----- Extrait du texte

L’exercice de compréhension de la montée de la droite au Brésil ne saurait se passer d’une contextualisation prenant en compte le processus de colonisation portugaise existant jusqu’à la fin du XIXe siècle qui a instauré au Brésil un mode de gouvernance visant les intérêts de l’élite monarchique.
Trois cents ans d’occupation portugaise aboutissant au déménagement de la famille impériale portugaise à la colonie brésilienne, un fait rarissime dans les processus de colonisation, ont instauré une culture qui confond sphère publique et sphère privée. En fugue à cause des assauts des bonapartistes, la famille royale portugaise qualifiait officiellement le Brésil de sa « vache à lait », une vision, hélas! toujours en vogue, permettant l’expropriation des fonds publics et des ressources naturelles du pays pour le bénéfice de l’élite, au détriment des pauvres.
Le Brésil a connu son premier président de gauche dans un contexte où tout le monde, surtout les plus riches et les marchés, attendait une crise économique sévère qui serait provoquée par la fuite du capital international effrayé par l’élection de Lula. Cela n’est pas arrivé. Lula a mis en place un gouvernement de coalition avec les forces les plus rétrogrades du pays, ce qui a donné une relative stabilité politique à son caucus et inauguré plusieurs années de forte croissance économique, en raison des conditions favorables du marché international. Le Ministère pour la promotion de l’égalité raciale, une instance innovatrice ayant pour but de développer des politiques publiques capables de pérenniser le combat contre les discriminations raciales qui perdurent depuis l’abolition de l’esclavage en 1888, représente bien le changement d’orientation politique du Brésil. Les programmes de lutte aux inégalités sociales n’avaient jamais eu une telle importance avant l’arrivée de Lula.

----------

§ **Volets de l'exercice**:
1. Pour chacun des énoncés suivants, indiquez par oui ou par non s'il concorde avec l'extrait, en citant mot pour mot les termes décisifs de l'extrait : (a) La famille royale portugaise qualifiait officiellement le Brésil de sa « vache à lait ». (b) L'élection de Lula a provoqué une crise économique sévère. (c) L'esclavage a été aboli au Brésil en 1888.
2. Recopiez sans rien modifier le passage de l'extrait qui va de « L’exercice de compréhension » jusqu'à « de l’élite monarchique. » inclus.

----- Extrait de données

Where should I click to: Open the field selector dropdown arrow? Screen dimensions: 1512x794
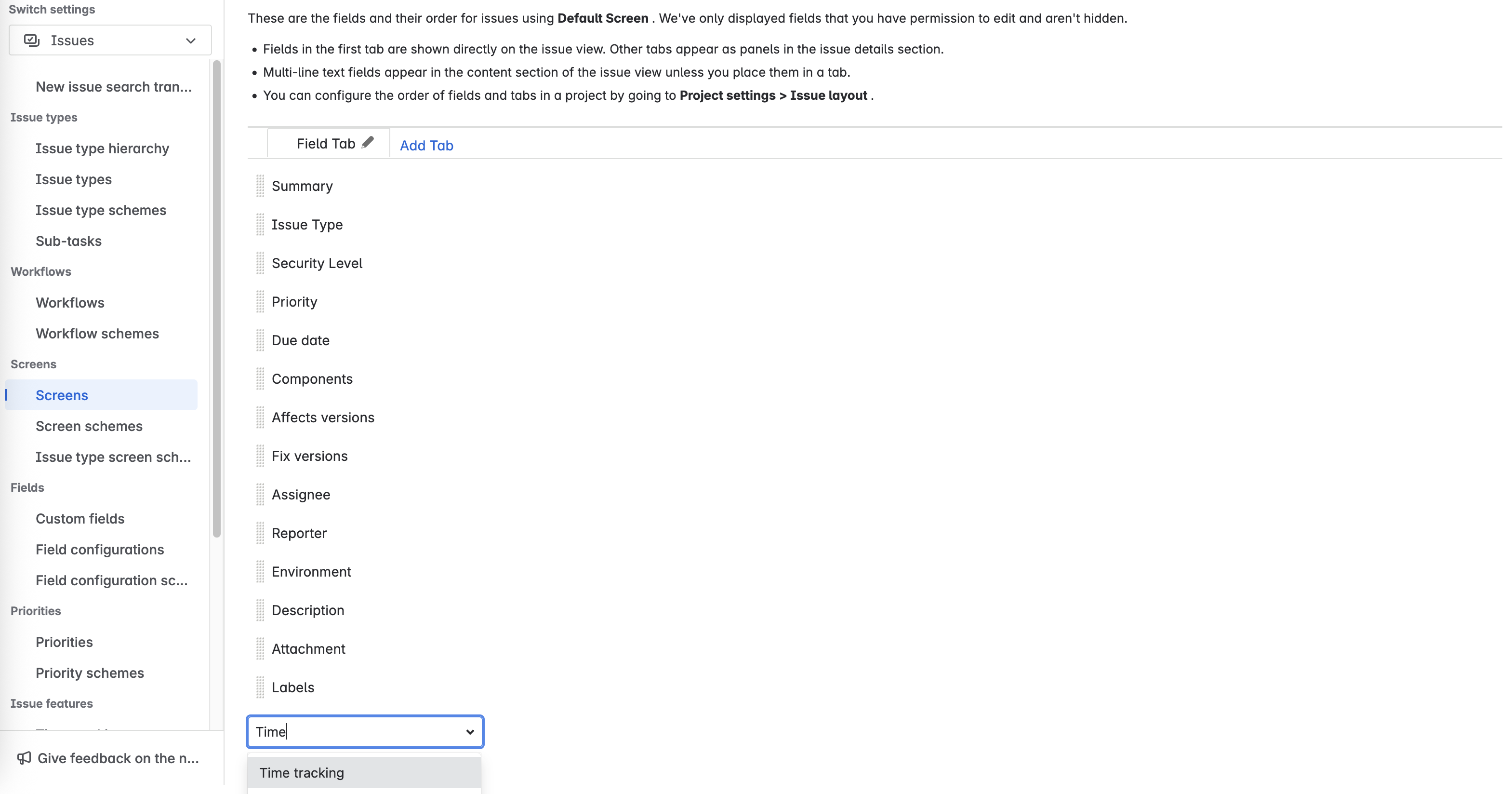tap(469, 732)
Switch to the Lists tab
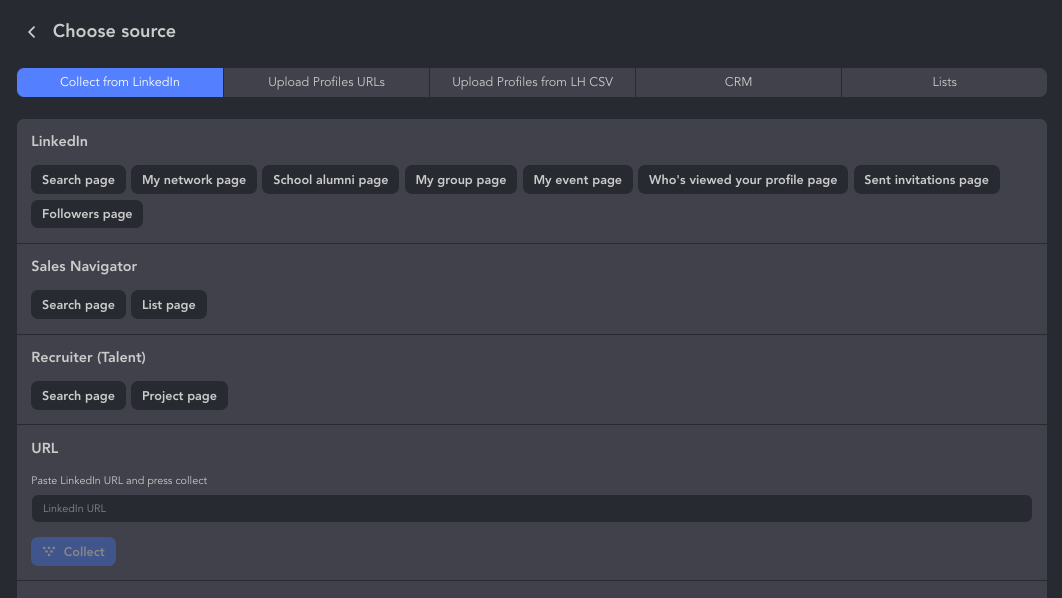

----------

§ **Réponses par consigne**:
1.
(a) Oui : « la famille royale portugaise qualifiait officiellement le Brésil de sa « vache à lait » »
(b) Non : « Cela n’est pas arrivé. »
(c) Oui : « l’abolition de l’esclavage en 1888 »

2.
L’exercice de compréhension de la montée de la droite au Brésil ne saurait se passer d’une contextualisation prenant en compte le processus de colonisation portugaise existant jusqu’à la fin du XIXe siècle qui a instauré au Brésil un mode de gouvernance visant les intérêts de l’élite monarchique.